[PASSAGE start]
In 1821 the fifteen-year-old Mill came across Bentham’s Treatise on Morals and Legislation. By the time he had finished reading through this three-volume work, ‘I had become a different human being.’ His admiration for Bentham and his Utilitarian ideas knew no bounds. ‘From now on I had what might truly be called an object in life; to be a reformer of the world.’

Bentham was never much interested in publication. He left it to his disciples to put together finished books out of his daily production of unfinished treatises and passing thoughts on every subject that took his fancy. At the age of eighteen John Stuart Mill embarked upon the mammoth task of piecing together thousands of scraps of paper, covered with Bentham’s scrawled handwriting, into a consecutive manuscript of more than a million words. This would eventually emerge as the multivolume work On Evidence.

As Mill later tellingly remarked in his Autobiography, ‘I was never a boy.’ One can imagine the domestic atmosphere presided over by a man described by his son: ‘for passionate emotion of all sorts … he professed the greatest contempt. He regarded them as a form of madness.’ But what did young Mill’s mother make of all this? Either through fear, weakness, or resignation, she did nothing. She had evidently seen it all before: her mother had run an asylum. Indicatively, John Stuart Mill does not mention his mother once during the entire 325 pages of his Autobiography.

So successful was James Mill’s brainwashing of his son that by the age of twenty even John Stuart’s inner life was governed utterly by reason. He could allow himself no deviation from the tyranny of his indoctrinated mind. He even seems to have remained unaware of his exceptional talents, judging them to be ‘below rather than above par, what I could do could assuredly be done by any boy or girl of average capacity’. Such a judgment could only have come from someone who had simply never met – or freely conversed – with someone of his own age. Even so, a growing self-awareness gradually began to dawn in the young man who had never been a boy. Working obsessively as ever amidst the gloom of a foggy London autumn day in 1826, he found himself pausing to ask himself: ‘Suppose that all your objects in life were realised … would this be a great joy and happiness to you?’ In his own words: ‘An irrepressible self-consciousness distinctly answered, “No!” At this my heart sank within me: the whole foundation on which my life was constructed fell down.’ The young man who believed utterly in the philosophy of happiness was incapable of achieving this for himself.
[PASSAGE end]
WHAT IS NEEDED: Write the next part of the passage on John Stuart Mill's youth, starting after its final sentence. The material after this point stands apart from the passage on John Stuart Mill's youth.
[SUPPLIED INFORMATION start]
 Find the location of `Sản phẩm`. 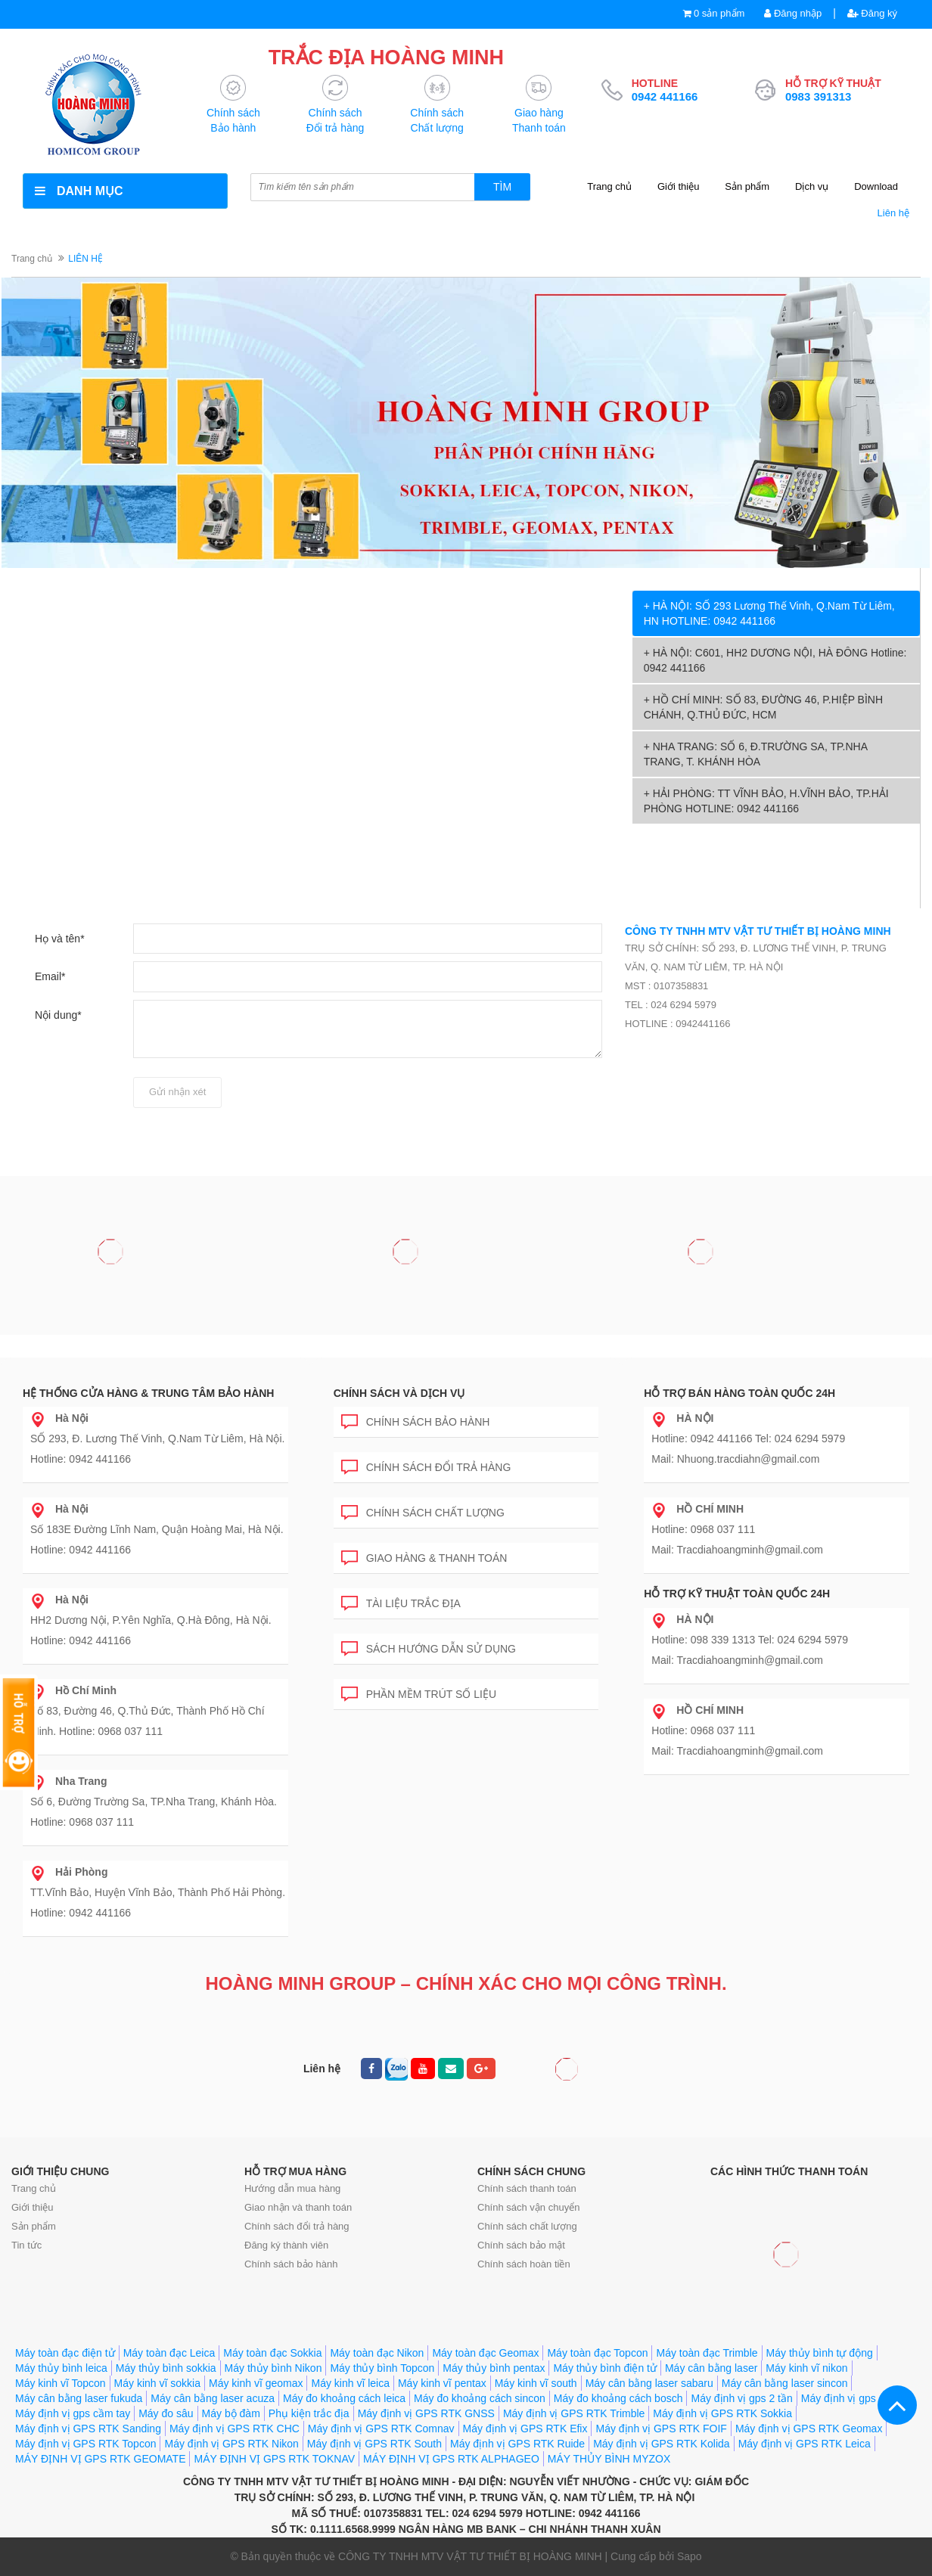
[SUPPLIED INFORMATION end]
TASK RESULT:
John Stuart Mill was having a long-overdue nervous breakdown. Typically he appears to have kept this to himself. Even more typically, neither his mother nor his father seems to have noticed. Yet amidst the inner turmoil a sea change was taking place. Mill began reading the romantic poetry of Wordsworth and the writings of irrational thinkers such as the French social reformer Saint-Simon. Then one day he found himself ‘accidentally’ reading the Mémoires of the sentimental French poet Jean-François Marmontel. When he came to the passage where the poet describes the death of his father, Mill burst into tears. He claimed that he was moved by his own ‘vivid conception’ of the scene, though he makes no reference to what was actually taking place in it. His suppressed wish that such a scene should take place in his own life would not have been so transparent in those pre-Freudian times. Mill concluded that he was now cured: ‘The oppression of the thought that all feeling was dead within me, was gone.’ John Stuart Mill would now devote himself to the introduction of humanity into his philosophy.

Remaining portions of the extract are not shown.